Ma siamo già ben oltre l’apocalisse: gli esseri umani (o meglio le élite che hanno potuto permettersi di fuggire) da due generazioni vivono su un altro pianeta – Kepler – e con la missione Ulisse II cercano di sondare se la terra è di nuovo abitabile – anche perché su Kepler le persone hanno perso la loro fertilità e il destino è ancora una volta l’estinzione. Nelle prime sequenze gli astronauti Louise Blake (Nora Arnezeder) e il suo collega Tucker (Sope Dirisu) si schiantano sulla terra – forse condannati a fallire come la prima missione Ulisse, capitanata dal padre di Blake.

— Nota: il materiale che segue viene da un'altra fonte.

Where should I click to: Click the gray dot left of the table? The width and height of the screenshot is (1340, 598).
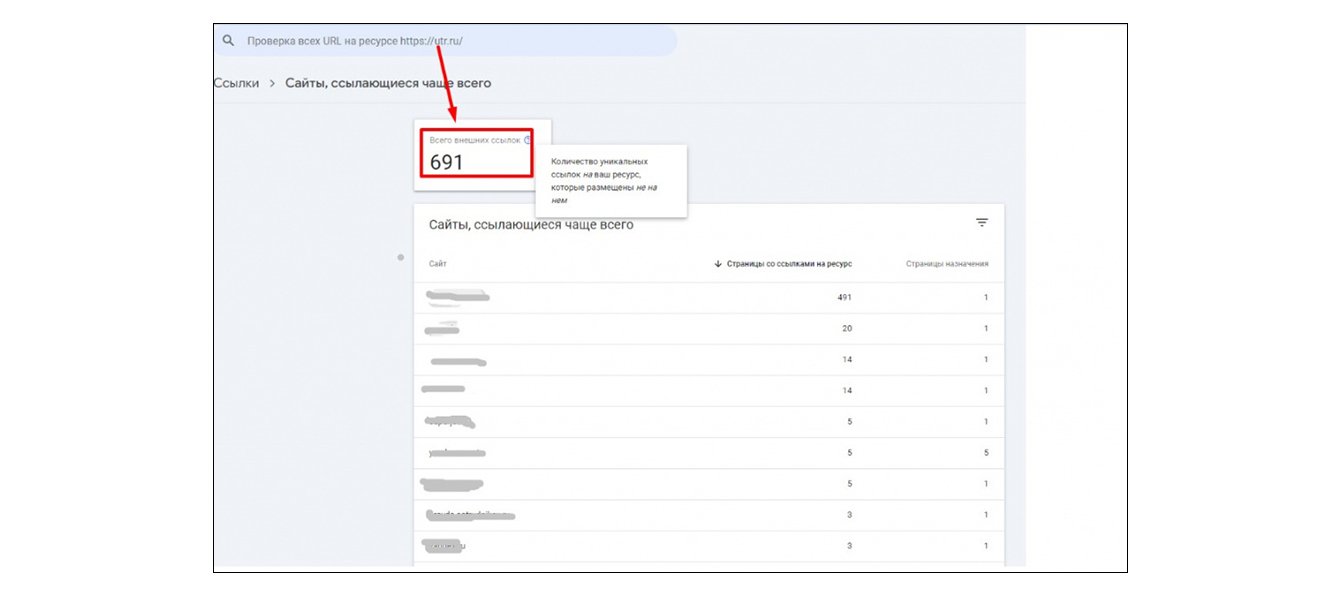(401, 258)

SULLO SCHERMO Fehlbaum traduce la sua science fiction postapocalittica, ecologista e anticolonialista attraverso un immaginario ereditato da decine di film, da Interstellar a I figli degli uomini, Mad Max e soprattutto Waterworld, i cui «atolli» messi insieme con le rovine del mondo di prima si stagliano in un paesaggio invaso da acqua, pioggia e nebbia. E popolato dai pochi eredi dell’umanità abbandonata a morire: gli abitanti di Kepler sono dunque Ulisse che fa ritorno a casa o, come si soprannomina uno di loro, Cristoforo Colombo alla conquista di un mondo nuovo e antico allo stesso tempo, sul cui sangue costruire un impero? Una riflessione sul nostro rapporto con il mondo che abitiamo irrigidita dalla scelta di renderla il più evidente possibile.